(Source data)
════

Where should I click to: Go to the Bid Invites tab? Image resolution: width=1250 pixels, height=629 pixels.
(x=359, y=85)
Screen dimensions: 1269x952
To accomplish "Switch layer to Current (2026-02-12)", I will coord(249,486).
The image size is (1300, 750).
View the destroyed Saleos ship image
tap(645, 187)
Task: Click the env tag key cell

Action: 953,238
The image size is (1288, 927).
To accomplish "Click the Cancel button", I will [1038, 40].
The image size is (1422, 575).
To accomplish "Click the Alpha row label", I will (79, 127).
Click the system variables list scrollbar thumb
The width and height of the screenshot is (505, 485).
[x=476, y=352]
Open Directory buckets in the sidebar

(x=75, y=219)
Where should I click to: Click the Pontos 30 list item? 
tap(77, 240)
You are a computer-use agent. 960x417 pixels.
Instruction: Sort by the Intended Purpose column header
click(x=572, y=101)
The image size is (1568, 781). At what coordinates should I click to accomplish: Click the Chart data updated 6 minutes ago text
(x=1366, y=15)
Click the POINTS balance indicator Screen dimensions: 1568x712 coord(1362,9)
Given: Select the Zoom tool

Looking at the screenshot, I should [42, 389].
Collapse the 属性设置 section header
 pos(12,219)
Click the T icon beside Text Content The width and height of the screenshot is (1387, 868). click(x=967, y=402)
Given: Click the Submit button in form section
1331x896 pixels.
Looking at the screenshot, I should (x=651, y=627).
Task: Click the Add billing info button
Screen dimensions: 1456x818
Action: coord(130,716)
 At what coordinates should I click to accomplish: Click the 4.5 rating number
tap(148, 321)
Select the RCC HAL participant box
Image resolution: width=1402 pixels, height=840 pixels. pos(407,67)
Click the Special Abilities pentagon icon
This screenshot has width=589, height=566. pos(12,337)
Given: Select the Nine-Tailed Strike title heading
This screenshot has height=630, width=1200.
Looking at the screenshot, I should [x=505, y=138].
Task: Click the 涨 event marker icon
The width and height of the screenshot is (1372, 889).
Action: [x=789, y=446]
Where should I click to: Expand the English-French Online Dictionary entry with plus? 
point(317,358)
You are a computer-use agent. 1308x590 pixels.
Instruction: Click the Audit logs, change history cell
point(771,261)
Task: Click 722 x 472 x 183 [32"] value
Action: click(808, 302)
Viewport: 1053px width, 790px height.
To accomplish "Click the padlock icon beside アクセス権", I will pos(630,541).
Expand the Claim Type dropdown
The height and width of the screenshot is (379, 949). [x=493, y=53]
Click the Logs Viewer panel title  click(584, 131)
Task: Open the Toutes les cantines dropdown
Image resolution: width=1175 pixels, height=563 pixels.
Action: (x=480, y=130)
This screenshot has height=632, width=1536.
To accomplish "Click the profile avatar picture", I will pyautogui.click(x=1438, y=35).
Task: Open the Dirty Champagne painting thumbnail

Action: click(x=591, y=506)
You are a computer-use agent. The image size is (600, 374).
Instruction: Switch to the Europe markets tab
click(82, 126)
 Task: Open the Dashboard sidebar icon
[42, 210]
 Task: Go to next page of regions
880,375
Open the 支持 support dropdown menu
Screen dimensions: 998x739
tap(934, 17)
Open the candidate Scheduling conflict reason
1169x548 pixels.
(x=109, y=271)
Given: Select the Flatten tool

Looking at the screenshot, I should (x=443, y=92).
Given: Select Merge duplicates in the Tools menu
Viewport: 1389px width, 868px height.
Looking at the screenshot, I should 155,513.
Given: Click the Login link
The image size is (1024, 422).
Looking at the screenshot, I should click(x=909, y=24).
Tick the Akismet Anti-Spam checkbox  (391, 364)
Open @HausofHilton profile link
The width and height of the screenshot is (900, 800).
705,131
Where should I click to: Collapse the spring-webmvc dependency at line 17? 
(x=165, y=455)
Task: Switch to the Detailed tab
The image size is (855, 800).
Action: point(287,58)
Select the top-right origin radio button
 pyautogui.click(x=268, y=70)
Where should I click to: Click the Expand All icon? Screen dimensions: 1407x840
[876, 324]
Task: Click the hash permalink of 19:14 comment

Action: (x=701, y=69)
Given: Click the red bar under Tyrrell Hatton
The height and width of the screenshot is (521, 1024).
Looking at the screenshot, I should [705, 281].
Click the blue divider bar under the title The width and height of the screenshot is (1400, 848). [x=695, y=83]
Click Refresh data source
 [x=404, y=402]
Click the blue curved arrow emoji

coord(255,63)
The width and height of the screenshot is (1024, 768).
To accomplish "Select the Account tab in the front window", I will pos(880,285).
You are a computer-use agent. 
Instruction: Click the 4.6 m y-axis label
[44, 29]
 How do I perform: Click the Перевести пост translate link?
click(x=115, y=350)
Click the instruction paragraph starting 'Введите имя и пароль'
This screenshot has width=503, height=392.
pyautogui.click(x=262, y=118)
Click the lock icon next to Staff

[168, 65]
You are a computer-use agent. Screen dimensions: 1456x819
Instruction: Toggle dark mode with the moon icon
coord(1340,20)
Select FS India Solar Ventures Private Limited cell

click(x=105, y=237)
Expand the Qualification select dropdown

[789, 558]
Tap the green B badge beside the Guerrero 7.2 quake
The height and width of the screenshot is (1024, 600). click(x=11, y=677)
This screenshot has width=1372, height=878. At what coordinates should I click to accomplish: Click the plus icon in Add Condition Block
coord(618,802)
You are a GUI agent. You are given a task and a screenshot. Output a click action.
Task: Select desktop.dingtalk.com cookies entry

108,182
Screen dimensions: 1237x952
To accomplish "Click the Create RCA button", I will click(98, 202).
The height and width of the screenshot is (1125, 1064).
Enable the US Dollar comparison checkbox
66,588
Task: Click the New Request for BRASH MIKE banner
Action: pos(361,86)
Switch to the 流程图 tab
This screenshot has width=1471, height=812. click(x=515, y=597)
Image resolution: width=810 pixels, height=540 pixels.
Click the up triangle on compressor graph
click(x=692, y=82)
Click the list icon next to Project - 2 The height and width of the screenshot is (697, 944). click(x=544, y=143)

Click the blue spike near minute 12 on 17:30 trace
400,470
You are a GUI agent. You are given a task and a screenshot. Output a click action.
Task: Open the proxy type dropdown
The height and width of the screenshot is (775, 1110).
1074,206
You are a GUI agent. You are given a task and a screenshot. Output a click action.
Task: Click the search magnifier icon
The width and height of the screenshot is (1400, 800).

════

§ TASK DETAILS:
Reproduce every item above word for word, keeping each line unchanged and in its original order.

§ THE RESPONSE:
Where should I click to: Go to the Bid Invites tab? Image resolution: width=1250 pixels, height=629 pixels.
(x=359, y=85)
Screen dimensions: 1269x952
To accomplish "Switch layer to Current (2026-02-12)", I will coord(249,486).
The image size is (1300, 750).
View the destroyed Saleos ship image
tap(645, 187)
Task: Click the env tag key cell

Action: 953,238
The image size is (1288, 927).
To accomplish "Click the Cancel button", I will [1038, 40].
The image size is (1422, 575).
To accomplish "Click the Alpha row label", I will (79, 127).
Click the system variables list scrollbar thumb
The width and height of the screenshot is (505, 485).
[x=476, y=352]
Open Directory buckets in the sidebar

(x=75, y=219)
Where should I click to: Click the Pontos 30 list item? 
tap(77, 240)
You are a computer-use agent. 960x417 pixels.
Instruction: Sort by the Intended Purpose column header
click(x=572, y=101)
The image size is (1568, 781). At what coordinates should I click to accomplish: Click the Chart data updated 6 minutes ago text
(x=1366, y=15)
Click the POINTS balance indicator Screen dimensions: 1568x712 coord(1362,9)
Given: Select the Zoom tool

Looking at the screenshot, I should [42, 389].
Collapse the 属性设置 section header
 pos(12,219)
Click the T icon beside Text Content The width and height of the screenshot is (1387, 868). click(x=967, y=402)
Given: Click the Submit button in form section
1331x896 pixels.
Looking at the screenshot, I should (x=651, y=627).
Task: Click the Add billing info button
Screen dimensions: 1456x818
Action: coord(130,716)
 At what coordinates should I click to accomplish: Click the 4.5 rating number
tap(148, 321)
Select the RCC HAL participant box
Image resolution: width=1402 pixels, height=840 pixels. pos(407,67)
Click the Special Abilities pentagon icon
This screenshot has width=589, height=566. pos(12,337)
Given: Select the Nine-Tailed Strike title heading
This screenshot has height=630, width=1200.
Looking at the screenshot, I should [x=505, y=138].
Task: Click the 涨 event marker icon
The width and height of the screenshot is (1372, 889).
Action: [x=789, y=446]
Where should I click to: Expand the English-French Online Dictionary entry with plus? 
point(317,358)
You are a computer-use agent. 1308x590 pixels.
Instruction: Click the Audit logs, change history cell
point(771,261)
Task: Click 722 x 472 x 183 [32"] value
Action: click(808, 302)
Viewport: 1053px width, 790px height.
To accomplish "Click the padlock icon beside アクセス権", I will pos(630,541).
Expand the Claim Type dropdown
The height and width of the screenshot is (379, 949). [x=493, y=53]
Click the Logs Viewer panel title  click(584, 131)
Task: Open the Toutes les cantines dropdown
Image resolution: width=1175 pixels, height=563 pixels.
Action: (x=480, y=130)
This screenshot has height=632, width=1536.
To accomplish "Click the profile avatar picture", I will pyautogui.click(x=1438, y=35).
Task: Open the Dirty Champagne painting thumbnail

Action: click(x=591, y=506)
You are a computer-use agent. The image size is (600, 374).
Instruction: Switch to the Europe markets tab
click(82, 126)
 Task: Open the Dashboard sidebar icon
[42, 210]
 Task: Go to next page of regions
880,375
Open the 支持 support dropdown menu
Screen dimensions: 998x739
tap(934, 17)
Open the candidate Scheduling conflict reason
1169x548 pixels.
(x=109, y=271)
Given: Select the Flatten tool

Looking at the screenshot, I should (x=443, y=92).
Given: Select Merge duplicates in the Tools menu
Viewport: 1389px width, 868px height.
Looking at the screenshot, I should 155,513.
Given: Click the Login link
The image size is (1024, 422).
Looking at the screenshot, I should click(x=909, y=24).
Tick the Akismet Anti-Spam checkbox  (391, 364)
Open @HausofHilton profile link
The width and height of the screenshot is (900, 800).
705,131
Where should I click to: Collapse the spring-webmvc dependency at line 17? 
(x=165, y=455)
Task: Switch to the Detailed tab
The image size is (855, 800).
Action: point(287,58)
Select the top-right origin radio button
 pyautogui.click(x=268, y=70)
Where should I click to: Click the Expand All icon? Screen dimensions: 1407x840
[876, 324]
Task: Click the hash permalink of 19:14 comment

Action: (x=701, y=69)
Given: Click the red bar under Tyrrell Hatton
The height and width of the screenshot is (521, 1024).
Looking at the screenshot, I should [705, 281].
Click the blue divider bar under the title The width and height of the screenshot is (1400, 848). [x=695, y=83]
Click Refresh data source
 [x=404, y=402]
Click the blue curved arrow emoji

coord(255,63)
The width and height of the screenshot is (1024, 768).
To accomplish "Select the Account tab in the front window", I will pos(880,285).
You are a computer-use agent. 
Instruction: Click the 4.6 m y-axis label
[44, 29]
 How do I perform: Click the Перевести пост translate link?
click(x=115, y=350)
Click the instruction paragraph starting 'Введите имя и пароль'
This screenshot has width=503, height=392.
pyautogui.click(x=262, y=118)
Click the lock icon next to Staff

[168, 65]
You are a computer-use agent. Screen dimensions: 1456x819
Instruction: Toggle dark mode with the moon icon
coord(1340,20)
Select FS India Solar Ventures Private Limited cell

click(x=105, y=237)
Expand the Qualification select dropdown

[789, 558]
Tap the green B badge beside the Guerrero 7.2 quake
The height and width of the screenshot is (1024, 600). click(x=11, y=677)
This screenshot has width=1372, height=878. At what coordinates should I click to accomplish: Click the plus icon in Add Condition Block
coord(618,802)
You are a GUI agent. You are given a task and a screenshot. Output a click action.
Task: Select desktop.dingtalk.com cookies entry

108,182
Screen dimensions: 1237x952
To accomplish "Click the Create RCA button", I will click(98, 202).
The height and width of the screenshot is (1125, 1064).
Enable the US Dollar comparison checkbox
66,588
Task: Click the New Request for BRASH MIKE banner
Action: pos(361,86)
Switch to the 流程图 tab
This screenshot has width=1471, height=812. click(x=515, y=597)
Image resolution: width=810 pixels, height=540 pixels.
Click the up triangle on compressor graph
click(x=692, y=82)
Click the list icon next to Project - 2 The height and width of the screenshot is (697, 944). click(x=544, y=143)

Click the blue spike near minute 12 on 17:30 trace
400,470
You are a GUI agent. You are given a task and a screenshot. Output a click action.
Task: Open the proxy type dropdown
The height and width of the screenshot is (775, 1110).
1074,206
You are a GUI agent. You are given a task and a screenshot. Output a click action.
Task: Click the search magnifier icon
The width and height of the screenshot is (1400, 800).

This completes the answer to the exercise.